One of my friends brought a few dozen flowers to work, and was handing them out. I asked what they were for, and he said it was for a rally for someone who was being detained. The person couldn't be deported, but also they were not allowing them in the country, and so they were in jail, and had been for over five years. At the rally, there had been a flower for every day he had been detained.

In an effort to understand why this had happened, I asked if they had entered the country illegally. Rather brusquely, my friend responded, "No one is illegal."

They rather had a point.

What does it mean to be illegal?

Your very existence is against the law?

Someone's actions may be illegal, but a person? Your very existence? That is pretty twisted, quite messed up.

Of course, when someone is said to be "illegal" they don't mean they aren't allowed to exist, but that they're not allowed to exist "here."

But really, is that any better?

Blogger Jamie The Very Worst Missionary points out the hypocrisy of so many North American churches in a facebook post which hit me.

She wrote:
When “serving others” is actually a form of personal entertainment dressed up as “God’s work”, the people we’re serving become little more than props for our own story. We enjoy feeding and photographing them in their own countries, and we call them “beautiful” and “heartbreaking” while we applaud them for finding joy despite abject poverty and unconscionable abuse. We “love on them”. We “learn from them”. And then we leave them behind to take our cool new story home where we will tell everyone how we’ve been “changed by them” with a slide show that brings our friends to tears.
But when the living props of our service projects attempt to escape the poverty that has so moved us, when they pack up their children to flee their abusers, when they attempt to cross the invisible line that distinguishes them as deserving of our love, our gifts, and our presence, into the land of freedom and opportunity — well, that’s a different story altogether.

When I was fresh out of high school, I spent some time in Guatemala, where, more than once, we were asked to pray for some family member who was in the US illegally.
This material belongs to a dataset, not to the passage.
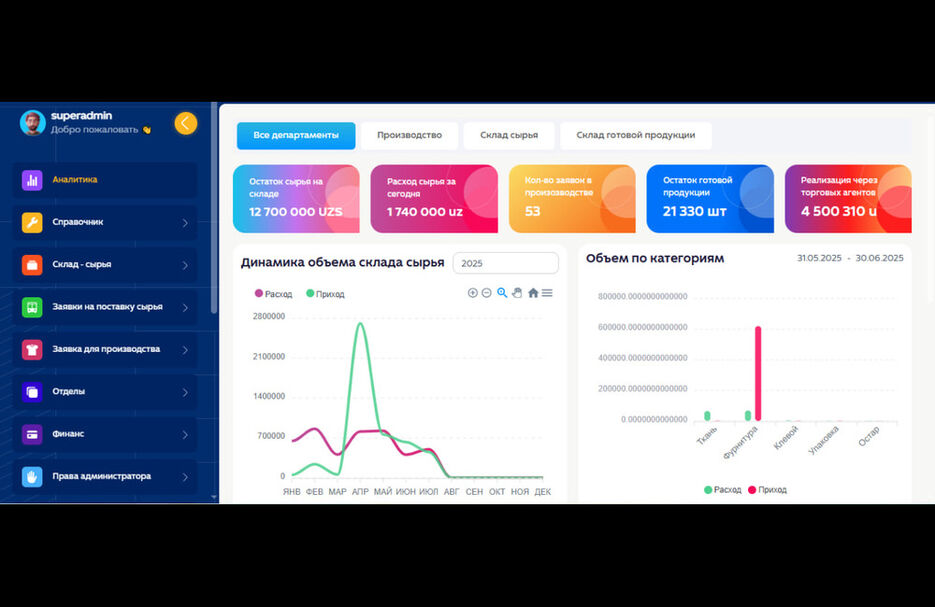Expand Заявки на поставку сырья chevron
Viewport: 935px width, 607px height.
[185, 308]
I always found the request awkward. I am ashamed of that now.

A few times, now, in Canada, my church has been involved in supporting a family from elsewhere. There is a woman now, attending our church, whose refugee application was denied. She is appealing. I have seen whole families deported, children and all. I have only seen one person come back. He was Australian.
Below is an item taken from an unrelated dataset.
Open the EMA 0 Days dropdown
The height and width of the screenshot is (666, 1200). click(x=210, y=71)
People say things like we have to take care of our own first. But what does that mean? Who is our own? Are these people not human, too? Why is the stranger born in British Columbia more our responsibility than the stranger born in Guatemala?

In the parable in the Bible known as The Good Samaritan, Jesus tells a story about a Jewish man who gets beaten up and left for dead. Religious leaders from his own community walked by, saw him, and avoided him because helping him would be inconvenient to them. But a Samaritan---someone from the rival people group, whom the Jews would go way out of their way to avoid---stopped and helped him, and paid for a stay at an inn while he recovered. Jesus told this story to a man who had asked him, "Who is my neighbour?" when discussing the law "Love your neighbour as yourself." He wanted the list of possible neighbours to be nice and short, people who he was already comfortable loving. But Jesus threw his question back in his face when he told this story, and then asked, "Who was this man's neighbour?" The man who had tried to justify himself couldn't even bear to say Samaritan and answered, "The one who took care of him." Jesus told this story in Luke 10: 25-37. If he were telling that story now, to you, who would be your Samaritan?

“When a stranger sojourns with you in your land, you shall not do him wrong. You shall treat the stranger who sojourns with you as the native among you, and you shall love him as yourself, for you were strangers in the land of Egypt: I am the Lord your God." (Leviticus 19:33-34)

"Then the King will say to those on his right, ‘Come, you who are blessed by my Father, inherit the kingdom prepared for you from the foundation of the world. For I was hungry and you gave me food, I was thirsty and you gave me drink, I was a stranger and you welcomed me, I was naked and you clothed me, I was sick and you visited me, I was in prison and you came to me.’ Then the righteous will answer him, saying, ‘Lord, when did we see you hungry and feed you, or thirsty and give you drink? And when did we see you a stranger and welcome you, or naked and clothe you? And when did we see you sick or in prison and visit you?’ And the King will answer them, ‘Truly, I say to you, as you did it to one of the least of these my brothers, you did it to me.’" (Matthew 25: 34-40)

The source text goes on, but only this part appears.